Ela então replicou: “Se ficares atento ao que te apresentarei bem claramente verás que esse teu entendimento não corresponde à verdade. Na oitava esfera (oitavo céu) brilham muitos astros que se diferenciam uns dos outros pelo aspecto e qualidade da luz por eles emitidos. Se a densidade ou a raridade fosse a origem das sombras ou das luzes, todos os astros celestes possuiriam as mesmas propriedades e teriam aparências mais ou menos iguais. Para que existam variedades de aspectos (efeito) é inevitável que sejam procedentes de princípios formais diversos (causa); mas, de acordo com seu modo de pensar todos os princípios da causalidade, menos esse que você acredita, deveriam ser destruídos; e também se as manchas que aqui aparecem fossem causadas por falta de matéria lunar, em algum ponto deste planeta (da Lua) poderia se ver partes vazias, ocas, como se pode observar no corpo de um animal entre o músculo e a gordura; se assim fosse, por ocasião dos eclipses sob os efeitos da luz esses espaços vazios seriam bem visíveis. Mas não é o que acontece. (Se a Lua tivesse partes transparentes não haveria a possibilidade de se verificar o eclipse do Sol. Se as partes rarefeitas fossem transparentes deveria haver o oposto delas, como num espelho, partes densas que impedem a transparência. Nesse último caso porém os raios externos deveriam refletir-se como espelho).
"Quanto a ideia de que o denso e o raro estão em camadas alternadas poderei demonstrar que também está errada. A parte menos densa não sendo transparente, neste corpo deve haver um limite por onde a luz não possa ser atravessada e sobre si a luz como também a cor, se tornariam intensas. É o que acontece com o vidro quando o chumbo é colocado em um dos lados. Dirás que ai a densidade do chumbo impediu a passagem da luz podendo ser refletida à maior distância. Por ser o Sol fonte de toda a existência dele poderás fazer uso como experiências: se de três espelhos colocares dois a um intervalo de modo que o terceiro fique mais distante dos dois primeiros, estando uma luz colocada de forma tal que em todos eles estejam refletida, olhando-as verás que apesar da imagem refletida no espelho mais distante pereça menor, com igual intensidade a luz resplandece.
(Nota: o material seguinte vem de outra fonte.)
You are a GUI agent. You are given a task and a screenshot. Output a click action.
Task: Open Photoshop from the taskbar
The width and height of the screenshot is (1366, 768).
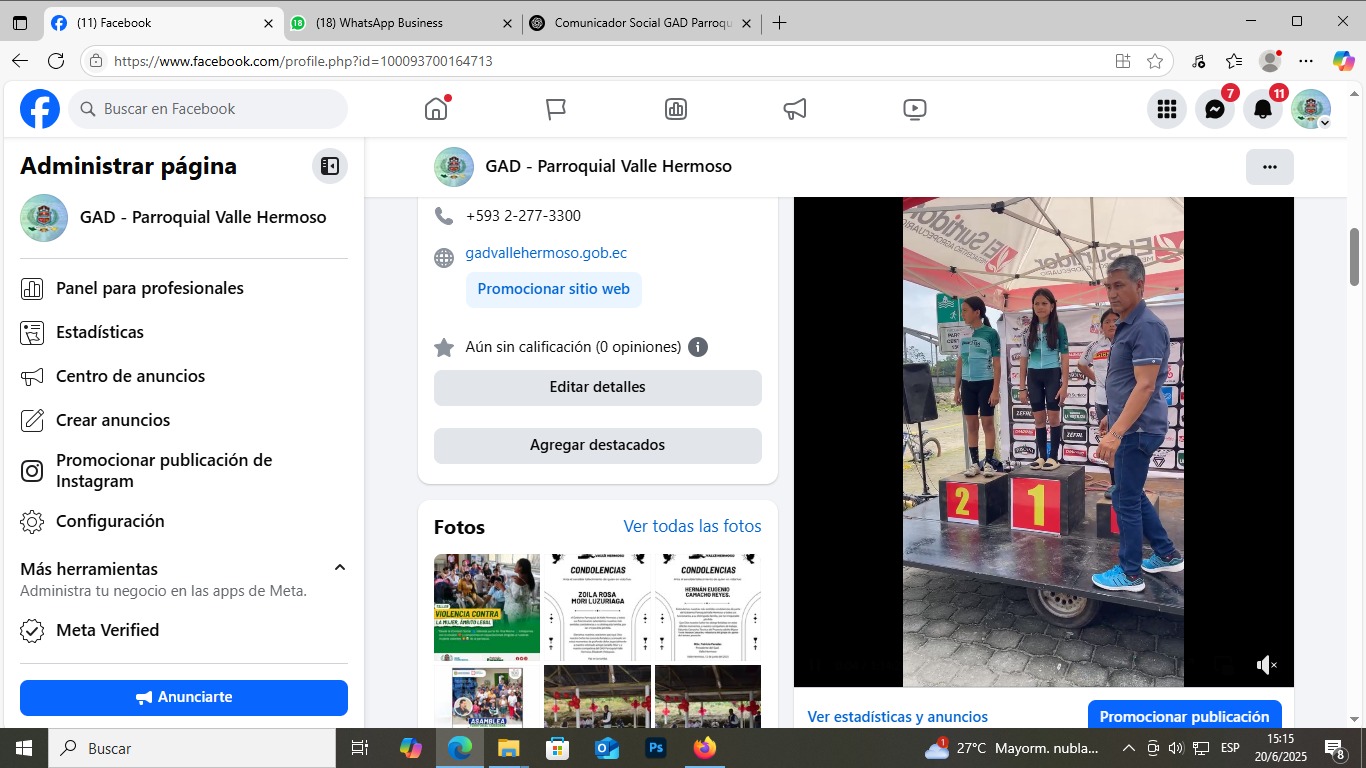656,748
Como pelo calor do sol o orvalho se derrete e se esvai deixando surgir o que ela ocultava, assim teu engano desapareça.
"Lá no Céu da Paz Divina gira a enorme força cuja virtude tem a capacidade de comandar tudo o que nele está contido pois ela é a origem da vida. (no Empíreo o primeiro móvel que influencia os outros céus e situa-se acima de todos eles). No céu seguinte repleto de astros, aquela força ou ser se divide por várias naturezas distintas mas que nela se encerra. Os outros Céus um sempre abaixo do outro – por várias influências – dispõe de diferenças que lhes fornece tudo o que é necessário aos seus fins e consequências. Estais percebendo pois, que cada parte desse conjunto segue divisões de espaço que não varia. O que abaixo acontece vem sempre do de cima.
"Já compreendeste como é seguro o caminho por onde deves seguir para chegar à desejada verdade; depois poderás atravessar o vau sem necessidade de guia. A atividade dos Céus desta forma revelada deve ser atribuída aos santos motores como ao artífice é atribuída a força do martelo (atribuída aos anjos que agem em cada nível dos Céus). E o Céu que tantas estrelas no seu espaço movimenta e o faz belo, a imagem do Supremo nele a imprime como selo. E como a alma que a humana argila atuando por todo o corpo diversas capacidades lhe transmite, assim a Inteligência nos milhões de astros se multiplicando sobre sua Unidade a Sua benevolência vês girando”.